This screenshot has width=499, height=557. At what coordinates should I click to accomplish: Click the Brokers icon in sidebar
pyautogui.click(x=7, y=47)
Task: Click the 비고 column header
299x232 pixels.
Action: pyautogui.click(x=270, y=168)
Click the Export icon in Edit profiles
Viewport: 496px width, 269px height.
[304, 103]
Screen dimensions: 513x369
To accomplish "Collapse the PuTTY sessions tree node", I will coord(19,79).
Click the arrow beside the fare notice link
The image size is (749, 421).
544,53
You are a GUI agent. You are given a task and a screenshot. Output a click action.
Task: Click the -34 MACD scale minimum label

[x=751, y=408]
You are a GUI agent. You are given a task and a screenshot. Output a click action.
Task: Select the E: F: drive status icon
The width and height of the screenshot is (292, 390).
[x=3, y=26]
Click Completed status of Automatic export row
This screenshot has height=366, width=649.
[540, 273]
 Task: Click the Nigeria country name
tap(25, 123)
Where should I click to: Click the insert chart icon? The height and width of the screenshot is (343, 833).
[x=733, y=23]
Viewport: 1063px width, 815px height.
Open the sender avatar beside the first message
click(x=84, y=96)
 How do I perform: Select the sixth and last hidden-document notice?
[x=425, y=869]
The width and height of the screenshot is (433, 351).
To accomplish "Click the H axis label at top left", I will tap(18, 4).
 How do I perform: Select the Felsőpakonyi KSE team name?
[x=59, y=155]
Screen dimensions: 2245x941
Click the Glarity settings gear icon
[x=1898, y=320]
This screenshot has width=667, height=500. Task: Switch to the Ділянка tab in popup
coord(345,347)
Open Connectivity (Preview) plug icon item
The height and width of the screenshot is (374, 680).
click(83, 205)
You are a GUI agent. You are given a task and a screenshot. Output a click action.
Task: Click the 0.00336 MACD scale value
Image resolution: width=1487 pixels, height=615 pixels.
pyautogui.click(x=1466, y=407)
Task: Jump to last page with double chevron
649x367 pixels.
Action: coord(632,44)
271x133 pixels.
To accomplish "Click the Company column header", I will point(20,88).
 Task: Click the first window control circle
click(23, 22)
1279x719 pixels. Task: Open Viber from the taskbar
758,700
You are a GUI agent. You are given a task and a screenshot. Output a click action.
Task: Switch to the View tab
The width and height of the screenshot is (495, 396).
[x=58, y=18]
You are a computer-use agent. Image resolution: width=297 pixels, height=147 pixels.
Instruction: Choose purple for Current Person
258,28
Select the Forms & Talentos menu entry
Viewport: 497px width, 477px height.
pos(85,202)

···

* _Task instructions_
Please return the material above exactly as written.

* _Answer below_
This screenshot has width=499, height=557. At what coordinates should I click to accomplish: Click the Brokers icon in sidebar
pyautogui.click(x=7, y=47)
Task: Click the 비고 column header
299x232 pixels.
Action: pyautogui.click(x=270, y=168)
Click the Export icon in Edit profiles
Viewport: 496px width, 269px height.
[304, 103]
Screen dimensions: 513x369
To accomplish "Collapse the PuTTY sessions tree node", I will coord(19,79).
Click the arrow beside the fare notice link
The image size is (749, 421).
544,53
You are a GUI agent. You are given a task and a screenshot. Output a click action.
Task: Click the -34 MACD scale minimum label

[x=751, y=408]
You are a GUI agent. You are given a task and a screenshot. Output a click action.
Task: Select the E: F: drive status icon
The width and height of the screenshot is (292, 390).
[x=3, y=26]
Click Completed status of Automatic export row
This screenshot has height=366, width=649.
[540, 273]
 Task: Click the Nigeria country name
tap(25, 123)
Where should I click to: Click the insert chart icon? The height and width of the screenshot is (343, 833).
[x=733, y=23]
Viewport: 1063px width, 815px height.
Open the sender avatar beside the first message
click(x=84, y=96)
 How do I perform: Select the sixth and last hidden-document notice?
[x=425, y=869]
The width and height of the screenshot is (433, 351).
To accomplish "Click the H axis label at top left", I will tap(18, 4).
 How do I perform: Select the Felsőpakonyi KSE team name?
[x=59, y=155]
Screen dimensions: 2245x941
Click the Glarity settings gear icon
[x=1898, y=320]
This screenshot has width=667, height=500. Task: Switch to the Ділянка tab in popup
coord(345,347)
Open Connectivity (Preview) plug icon item
The height and width of the screenshot is (374, 680).
click(83, 205)
You are a GUI agent. You are given a task and a screenshot. Output a click action.
Task: Click the 0.00336 MACD scale value
Image resolution: width=1487 pixels, height=615 pixels.
pyautogui.click(x=1466, y=407)
Task: Jump to last page with double chevron
649x367 pixels.
Action: coord(632,44)
271x133 pixels.
To accomplish "Click the Company column header", I will point(20,88).
 Task: Click the first window control circle
click(23, 22)
1279x719 pixels. Task: Open Viber from the taskbar
758,700
You are a GUI agent. You are given a task and a screenshot. Output a click action.
Task: Switch to the View tab
The width and height of the screenshot is (495, 396).
[x=58, y=18]
You are a computer-use agent. Image resolution: width=297 pixels, height=147 pixels.
Instruction: Choose purple for Current Person
258,28
Select the Forms & Talentos menu entry
Viewport: 497px width, 477px height.
pos(85,202)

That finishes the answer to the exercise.